Problem requirements -
Tally the lines of the material that carry the word "agent". Give no more than the number.

Provided material -
______
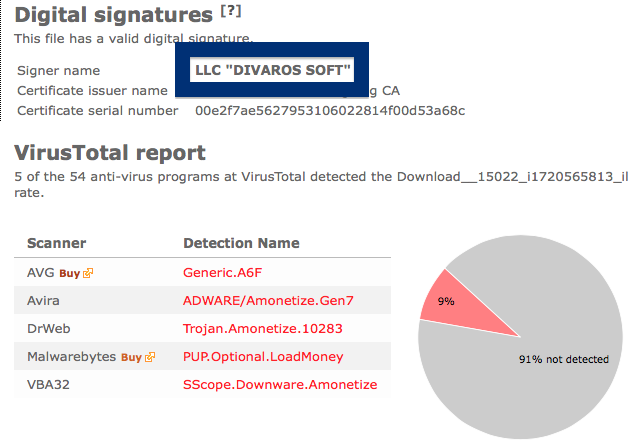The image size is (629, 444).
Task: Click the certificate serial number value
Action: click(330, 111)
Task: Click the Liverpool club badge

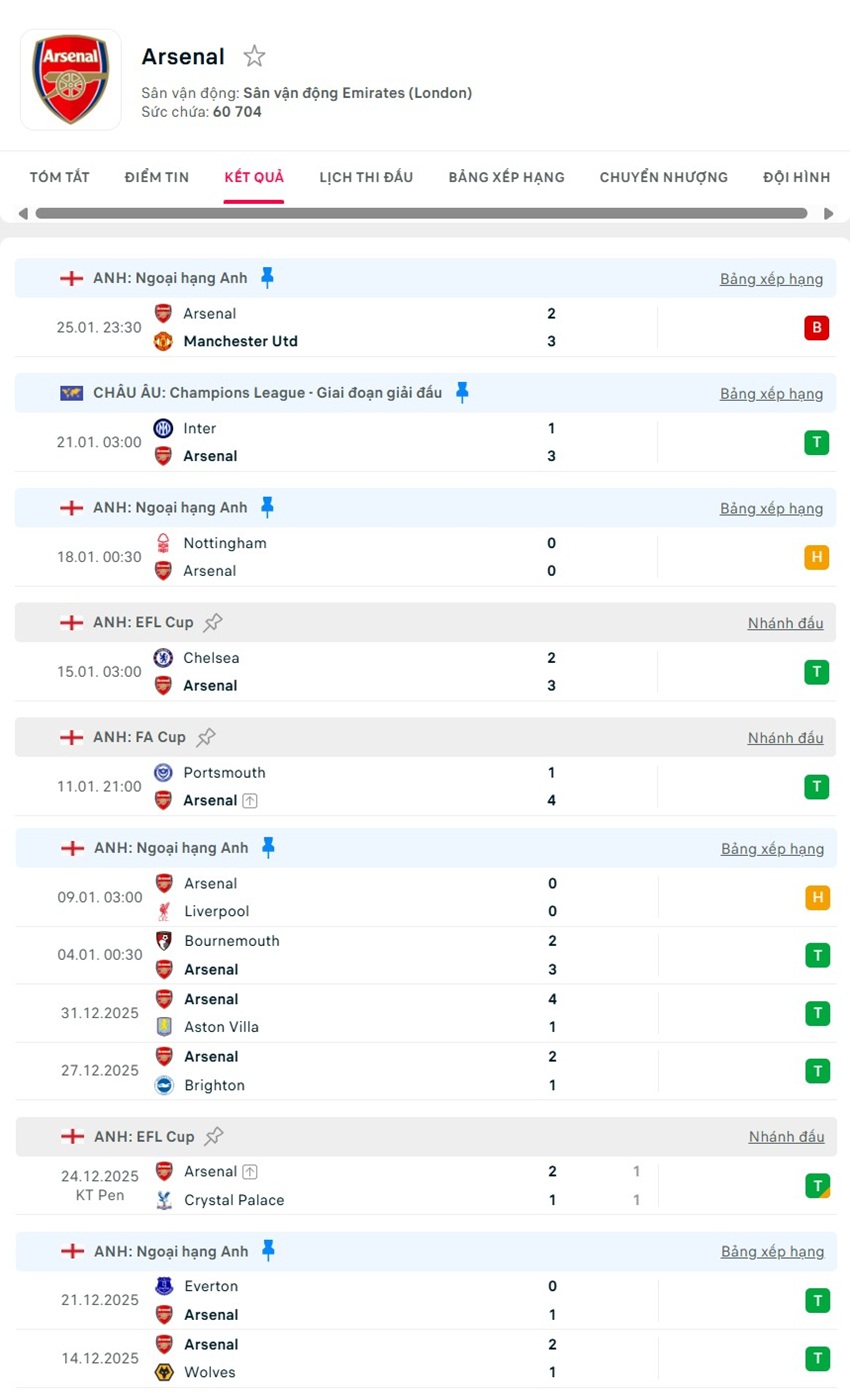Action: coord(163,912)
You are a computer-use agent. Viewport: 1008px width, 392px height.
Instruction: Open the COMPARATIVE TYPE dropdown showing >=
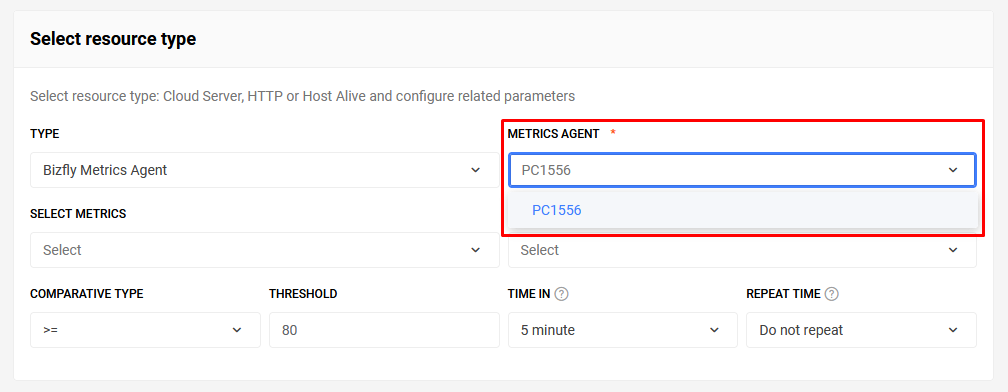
______
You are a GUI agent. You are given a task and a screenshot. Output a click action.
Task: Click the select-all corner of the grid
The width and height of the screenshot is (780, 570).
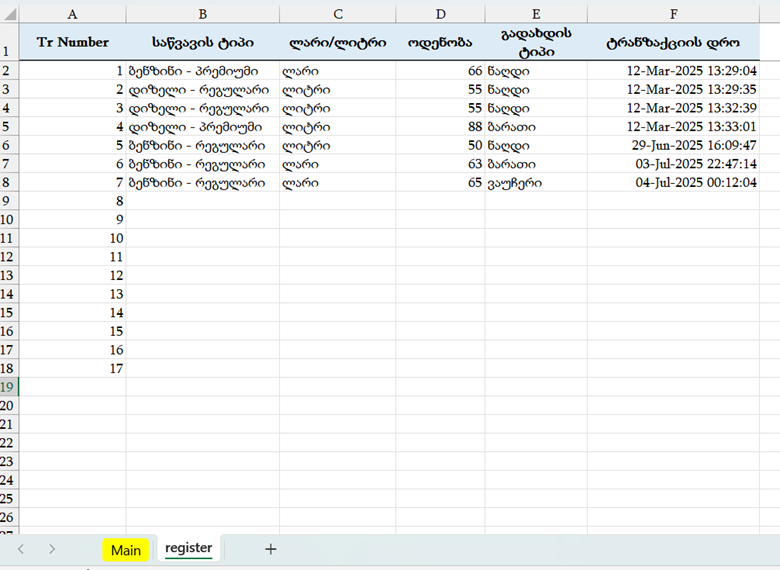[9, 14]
______
Answer to this problem -
2